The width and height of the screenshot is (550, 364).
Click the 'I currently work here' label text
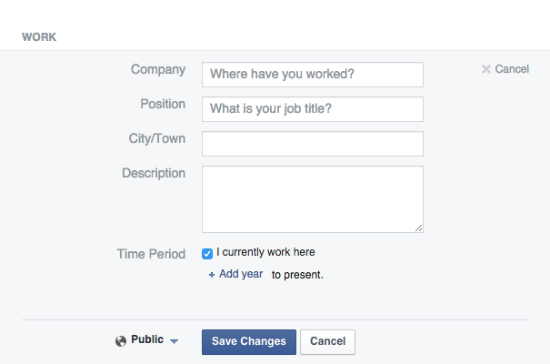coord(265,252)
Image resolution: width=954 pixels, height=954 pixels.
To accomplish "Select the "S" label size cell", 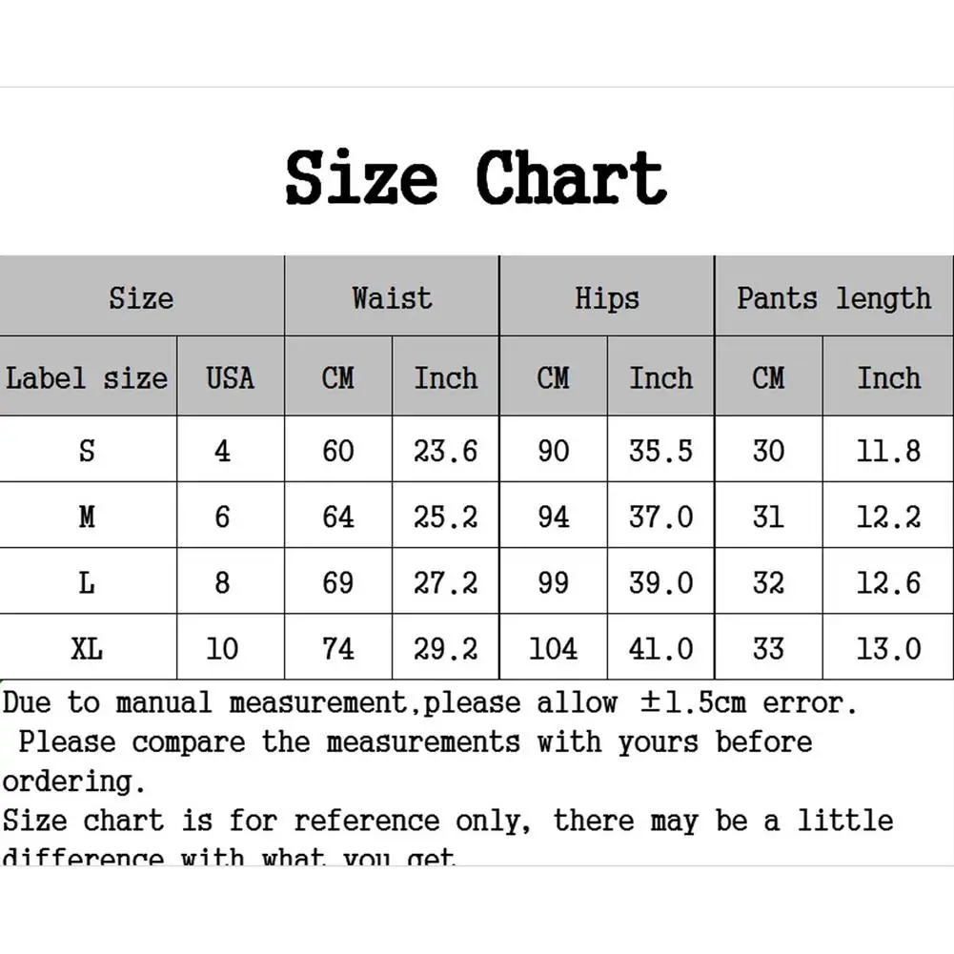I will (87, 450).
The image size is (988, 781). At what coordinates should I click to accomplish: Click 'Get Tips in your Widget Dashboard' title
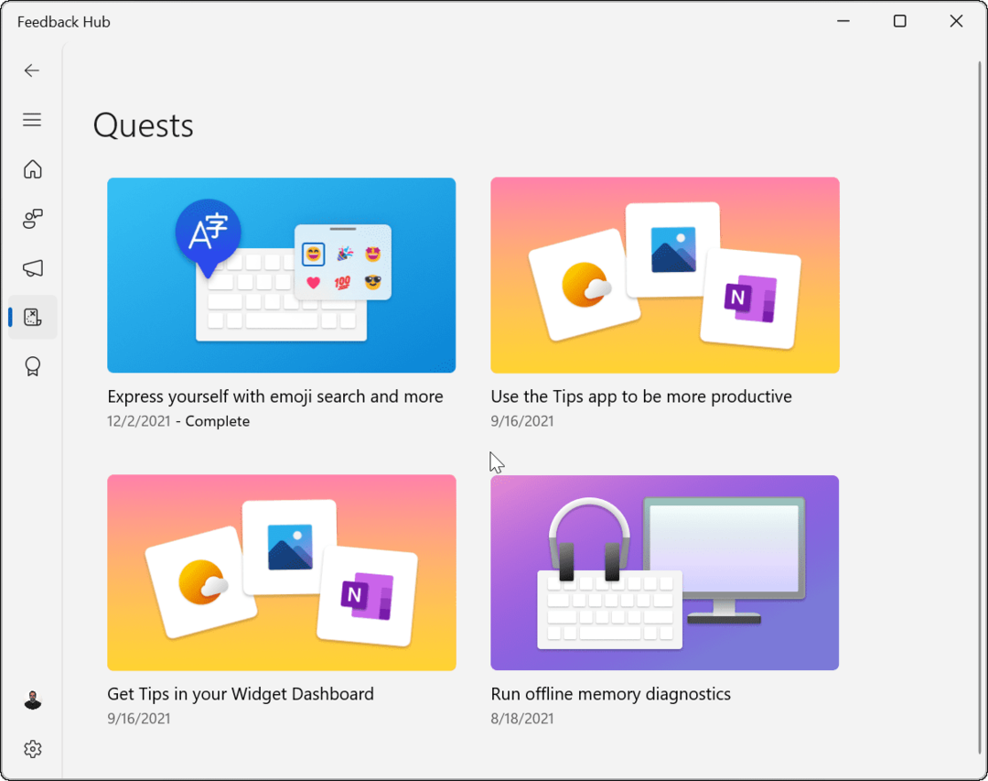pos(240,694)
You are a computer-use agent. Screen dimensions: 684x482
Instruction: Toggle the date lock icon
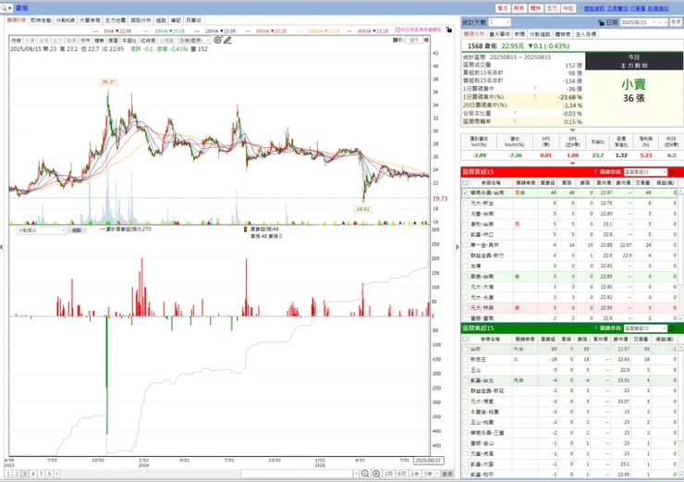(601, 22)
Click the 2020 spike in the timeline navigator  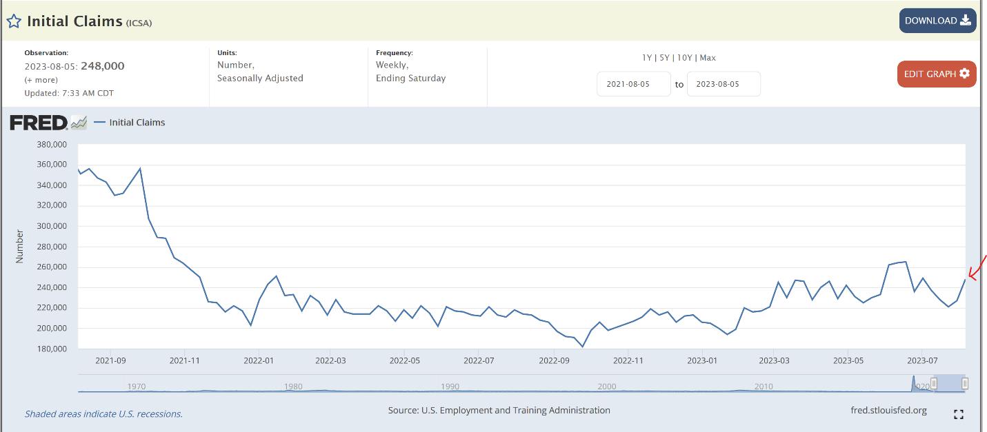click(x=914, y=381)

┄┄┄┄┄┄

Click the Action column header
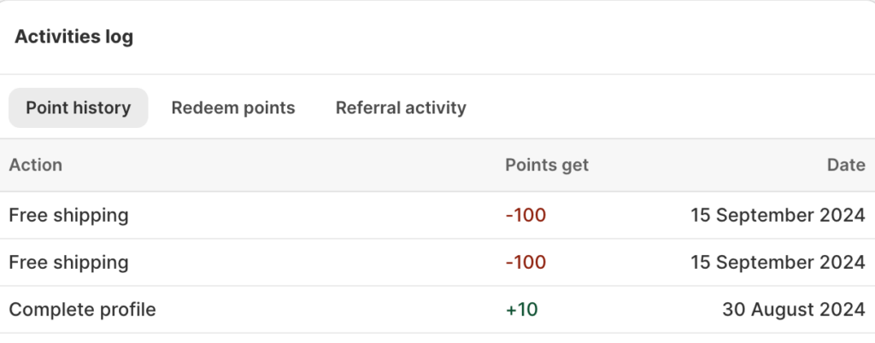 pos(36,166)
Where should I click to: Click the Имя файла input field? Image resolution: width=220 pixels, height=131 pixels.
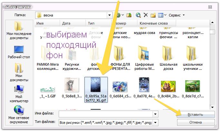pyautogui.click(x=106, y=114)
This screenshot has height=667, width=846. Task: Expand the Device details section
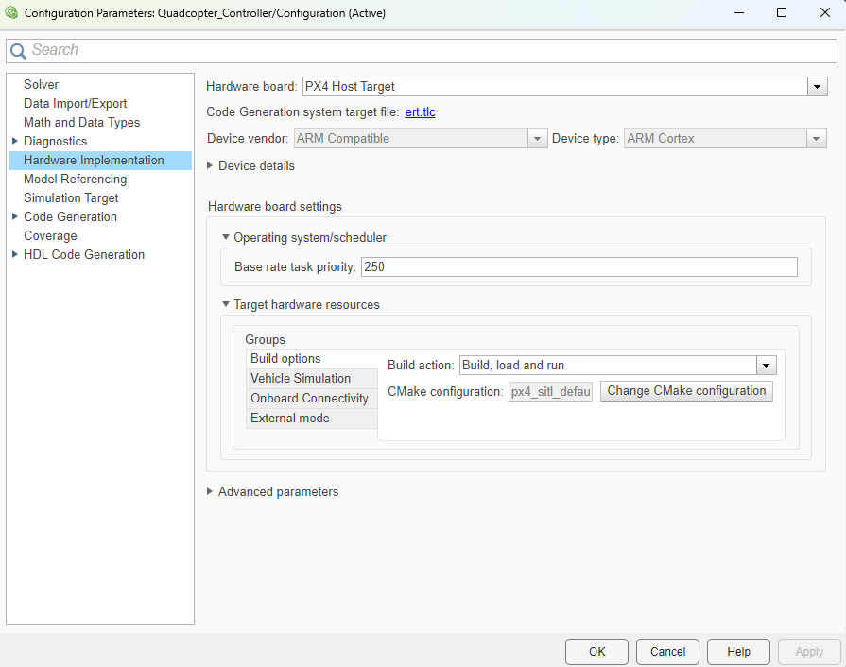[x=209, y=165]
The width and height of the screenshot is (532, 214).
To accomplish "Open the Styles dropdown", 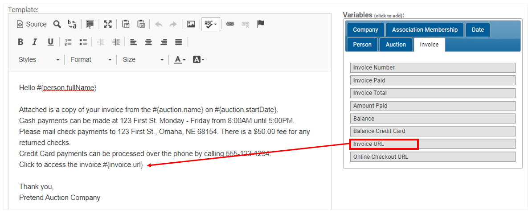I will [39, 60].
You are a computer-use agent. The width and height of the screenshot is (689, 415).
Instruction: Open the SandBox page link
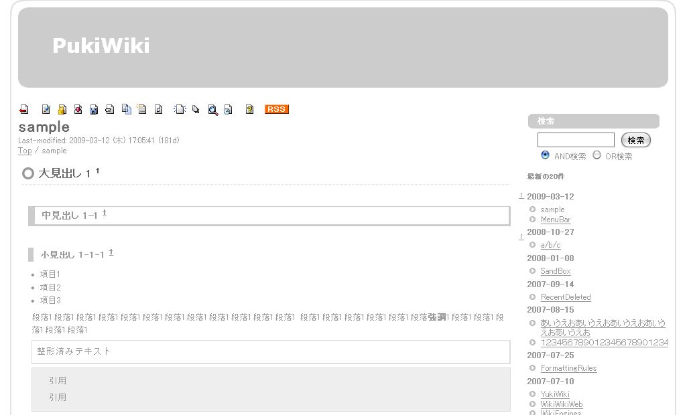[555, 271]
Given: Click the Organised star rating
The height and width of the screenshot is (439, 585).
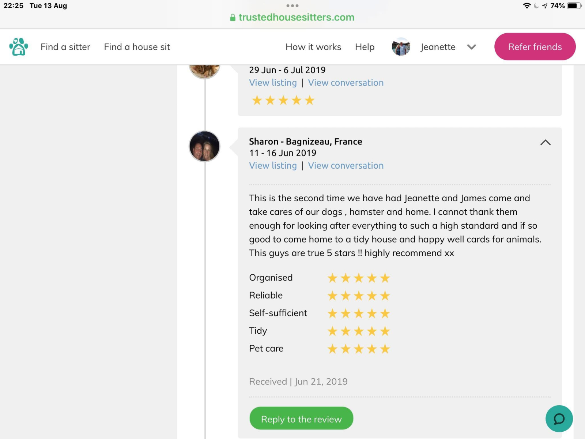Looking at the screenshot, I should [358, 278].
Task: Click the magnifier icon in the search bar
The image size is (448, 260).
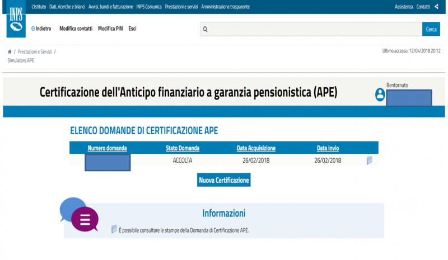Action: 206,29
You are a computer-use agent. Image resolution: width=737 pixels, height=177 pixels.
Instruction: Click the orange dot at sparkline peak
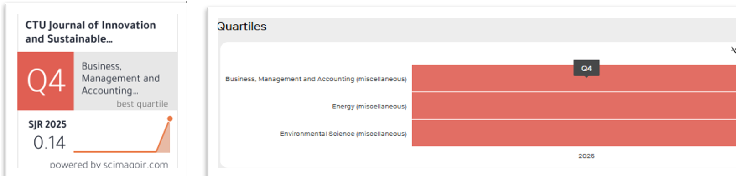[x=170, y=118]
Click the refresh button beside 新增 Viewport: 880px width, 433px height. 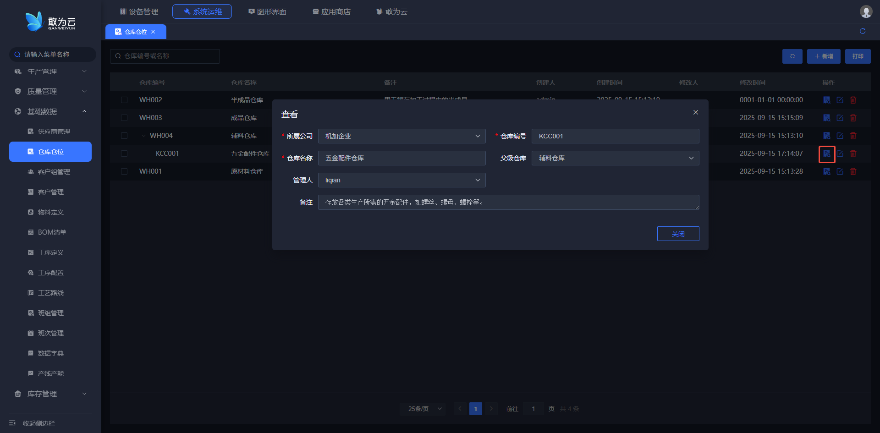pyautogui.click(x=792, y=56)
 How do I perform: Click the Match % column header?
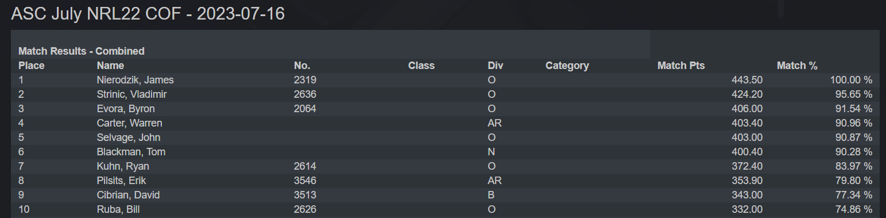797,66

┄┄┄┄┄┄

WHAT NEEDS TO BE DONE: Gather each line in the data that holds the string "agent".

EXERCISE ANSWER:
You are a computer-use agent. Screen dimensions: 684x482
You are a computer-use agent. The width and height of the screenshot is (689, 415).
You are a computer-use agent. Image resolution: width=737 pixels, height=177 pixels.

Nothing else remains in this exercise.